LangChain Agents use the ReAct (Reasoning + Acting) pattern. The agent receives a task, reasons about what tool to use, executes the tool, observes the result, and decides the next action. This loop continues until the agent has enough information to produce a final answer. You define the tools available and the agent decides when and how to use them.
What is the difference between LangChain and LangGraph?
LangChain provides the building blocks: model wrappers, tool definitions, memory, and basic agent loops. LangGraph (built on top of LangChain) adds graph-based orchestration for complex multi-agent workflows with state machines, conditional branching, and human-in-the-loop patterns. Use LangChain for simple agents, LangGraph for complex multi-step or multi-agent systems.
How does LangChain compare to CrewAI?
LangChain is a lower-level framework — you build agents from primitives (models, tools, memory, chains). CrewAI is a higher-level framework built partly on LangChain — you define agents with roles and goals, and the framework handles orchestration. LangChain gives more control and flexibility. CrewAI gives faster time-to-multi-agent-system with less code.

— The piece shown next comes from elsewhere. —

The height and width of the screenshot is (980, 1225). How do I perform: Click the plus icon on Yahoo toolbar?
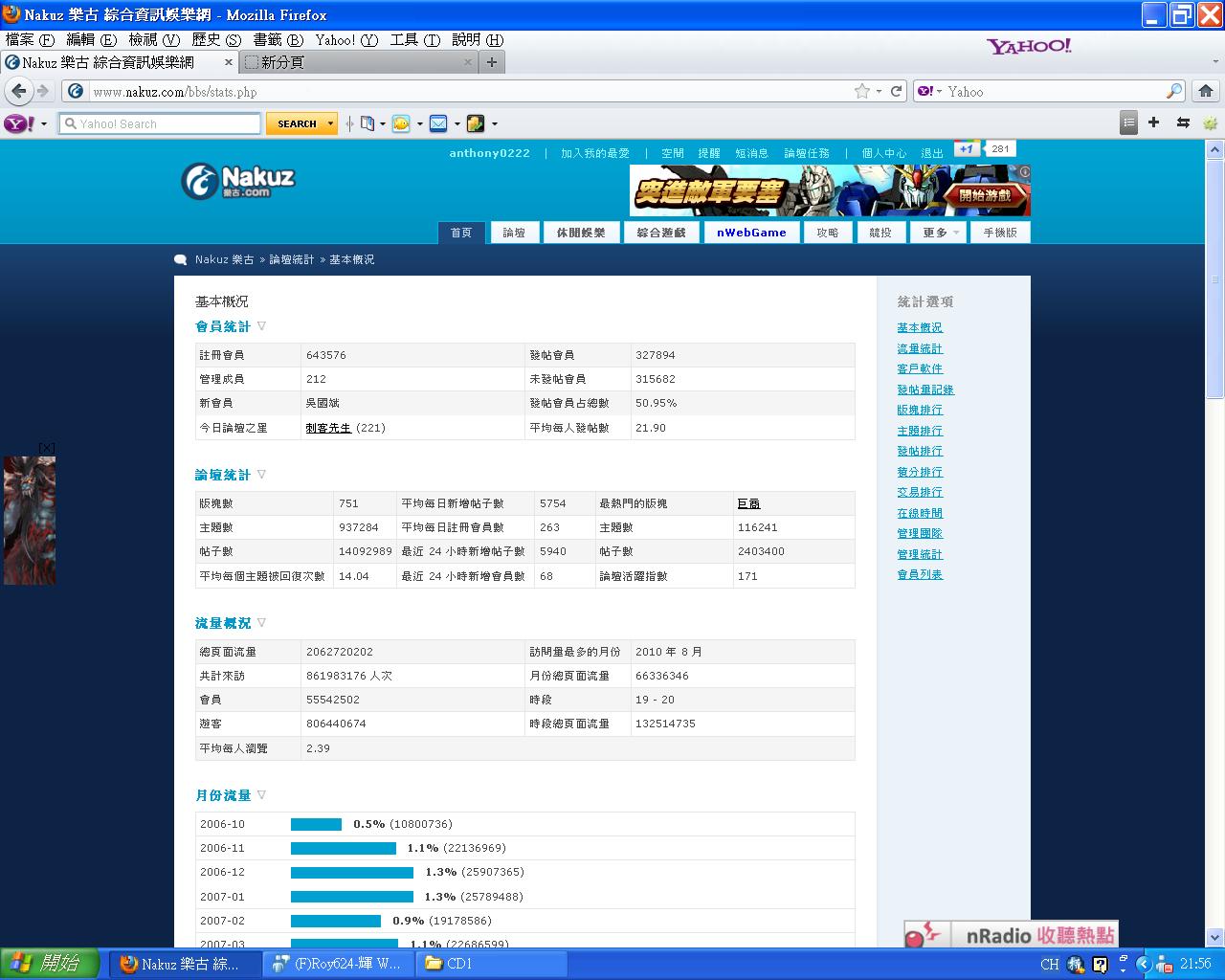(1154, 122)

Is LangChain still relevant with native tool use?
Yes. While model providers now offer native tool use (Claude tool use, OpenAI function calling), LangChain adds value through: unified interface across providers, memory management, output parsing, chain composition, retrieval-augmented generation (RAG), and the LangGraph orchestration layer. It is infrastructure, not just a tool use wrapper.
How much does LangChain cost?
LangChain is free and open-source (MIT license). You pay only for model API calls. LangSmith (their observability platform) offers a free tier for development and paid plans starting at $39/month for teams. Most developers use LangChain without LangSmith initially.